Vanderbilt students definitely fit the description of work hard play hard. They take their academics seriously but also know how to have fun. Many of the students I spoke with talked about the importance of balancing academics and social life. In general, students are well-informed but not necessarily politically active. A few students talked about taking a course on the elections during the 2016 election with a professor who was counting the votes behind the scenes. They all felt as if they were part of the process and it prompted a lot of great discussions in class. The campus is politically balanced with an even distribution of conservatives, moderates and liberals.
Our tour guides described the students as: Ambitious, social, compassionate, passionate, and collaborative. All four of our tour guides were dynamic and incredibly busy. Jane, a senior HOD major from Chicago, had secured a job at McKinsey and Company upon graduation. She attributed her success to the soft skills she learned at Peabody: how to interact with a team, how to manage up, and how to communicate effectively. The most represented states at Vandy are Tennessee, Texas, Illinois, Virginia, Florida, New York, and California.
Vanderbilt is located in the heart of Nashville, a five to ten minute ride to downtown and music row (where all the major music labels are). There are tons of restaurants and places to listen to music close to campus, but the Hillsboro Village neighborhood, which is a quick walk from central campus, serves as Vanderbilt’s “college town”. Major hospitals are right on campus as well, so students have ample opportunity for research and internship opportunities.
Admissions and Financial Aid
Vanderbilt is a high application, highly select institution accepting less than 10% of its total applicants last year. They accepted approximately 50% of the class from Early Decision applications. Below is the academic profile by the numbers, but as we know, selective admissions requires more.
-The admissions staff says they look for reasons to accept, but given the competitive nature of admissions, those reasons tend to largely connect to how well a student will contribute to the campus. So what makes students a fit?
-Do they take what they learn in the classroom and connect it to the outside world and vice versa?
-Do they informally and formally mentor other students?
-Are they a quiet leader or someone who participates a lot in the classroom?
-Are they problem solvers?
-Do they take a service program or idea and find a way to scale it?
-Do they have a special talent that will enhance the university?
Vanderbilt is need blind, meets 100% demonstrated financial need and offers three signature merit scholarships:
-Ingram (Social entrepreneurship, 10 scholars)

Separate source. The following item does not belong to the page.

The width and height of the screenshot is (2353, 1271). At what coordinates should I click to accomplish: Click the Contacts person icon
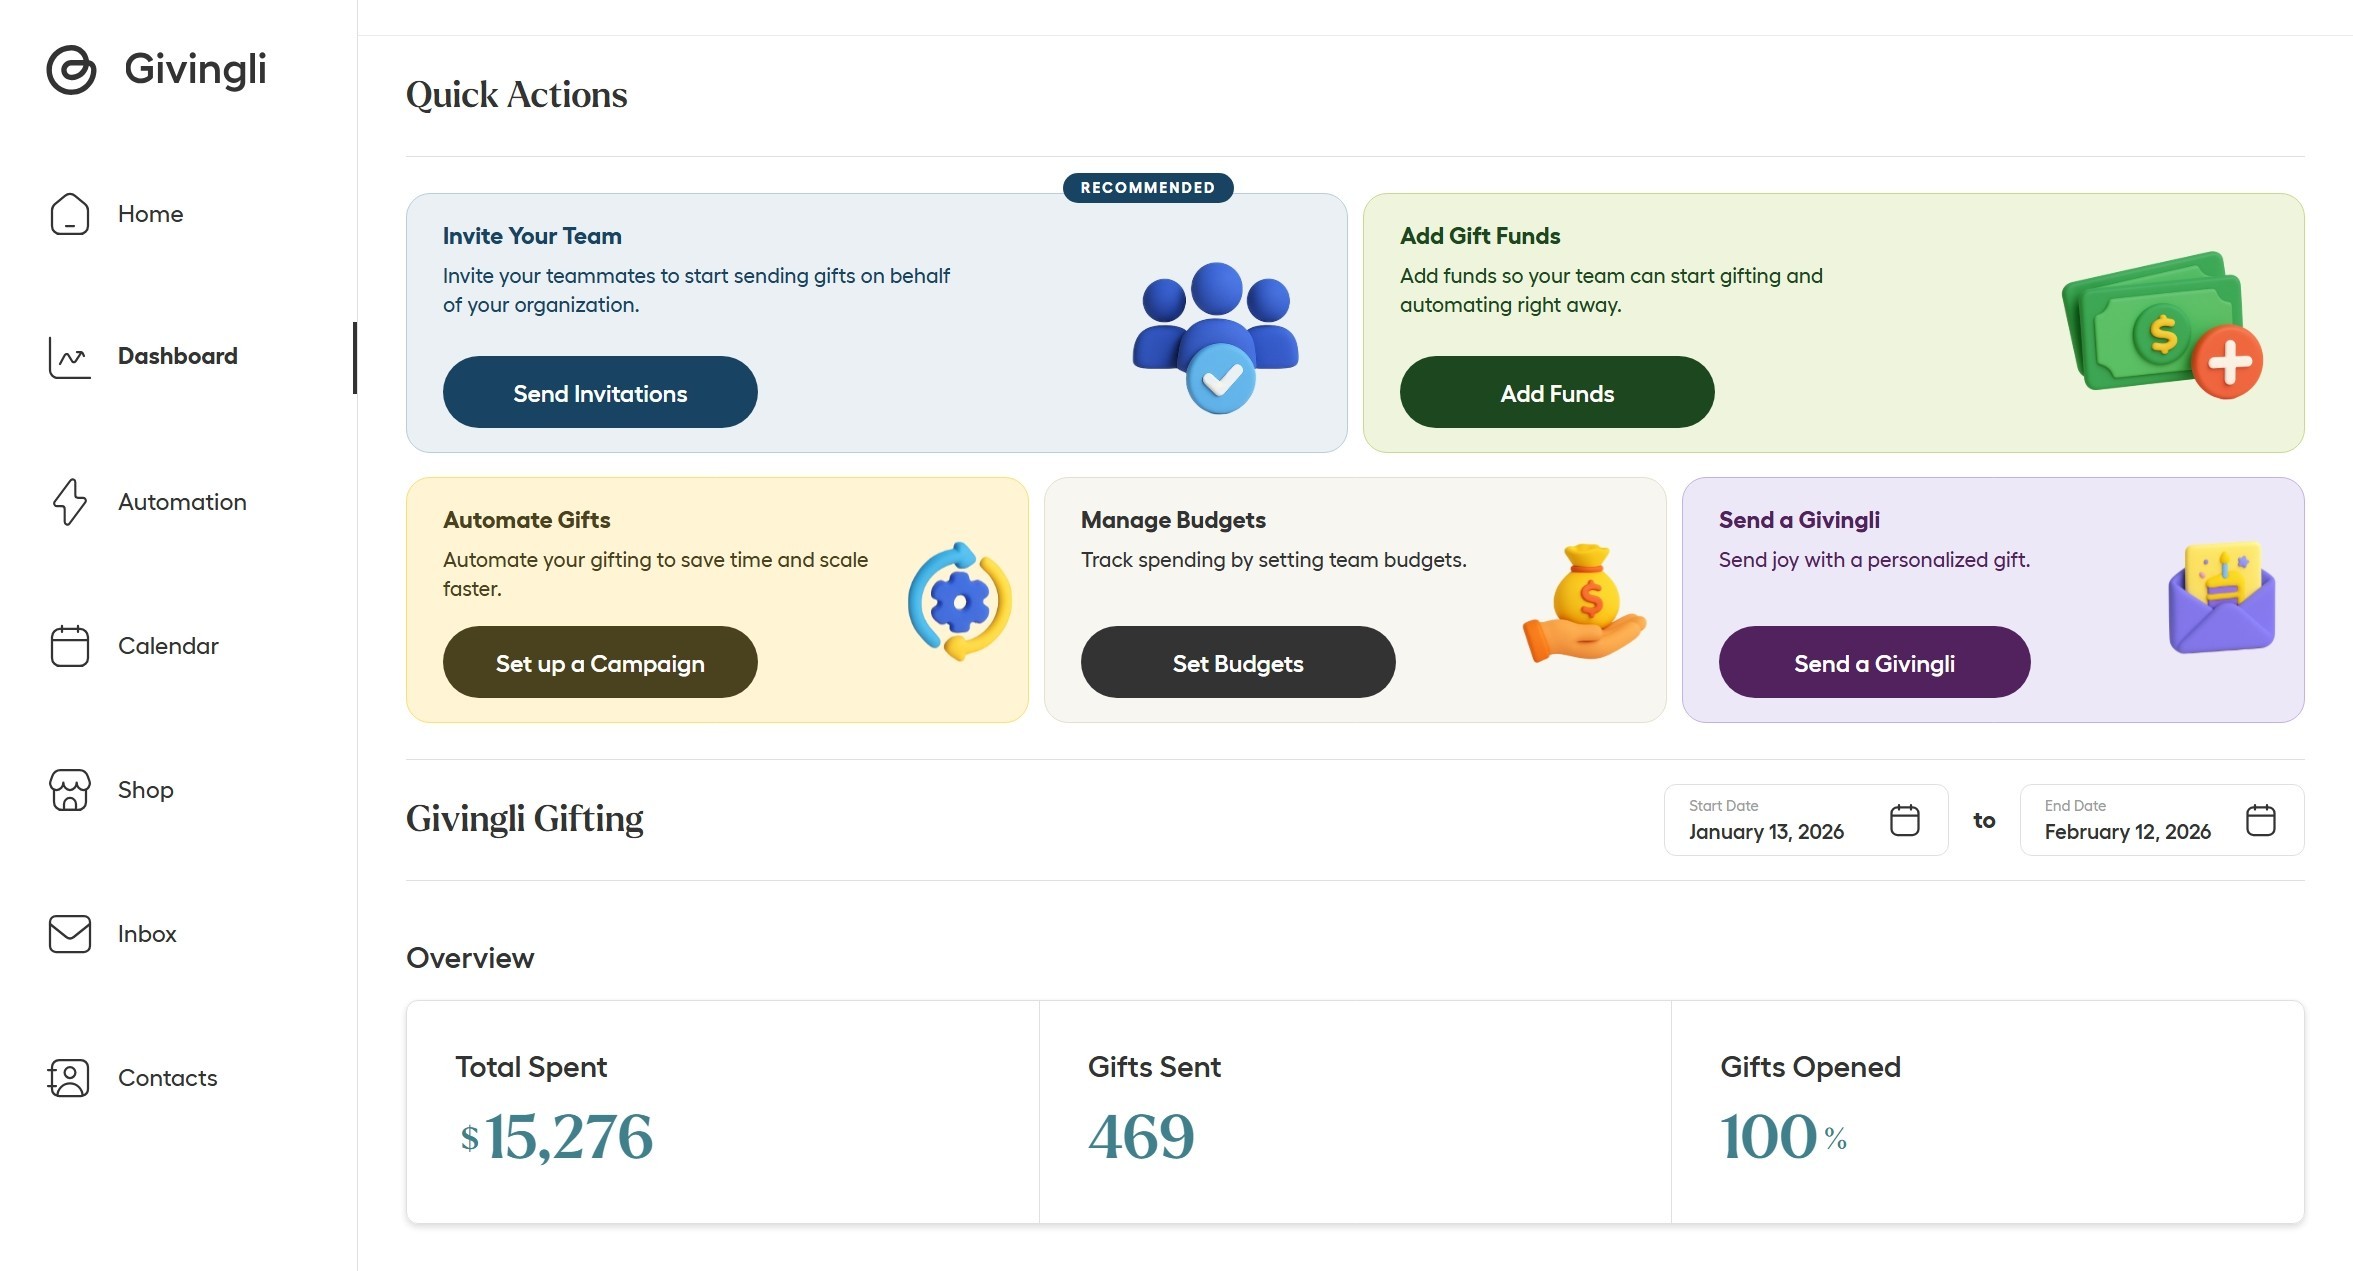coord(68,1077)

-Look at how you are taking a service idea and scaling it up and applying innovation to solving a problem. Requires a separate application
-Giving back in an impactful way
-Come to campus for interview and meet founder of scholarship
-Cornelius Vanderbilt (20-25 recipients)
-Focuses on leadership and merit over high school
-Chancellor’s (15 recipients)
-Focuses on leadership and merit over high school
-Social justice initiatives or bridge building within community
Vanderbilt is a great school for ambitious kids looking for rigorous and diverse academics, school spirit, a good balance between intellectual and pre-professional experiences, and a high-energy, friendly and collaborative environment located in a major city. Vanderbilt students are social and friendly and there is a palpable sense of unity on the campus.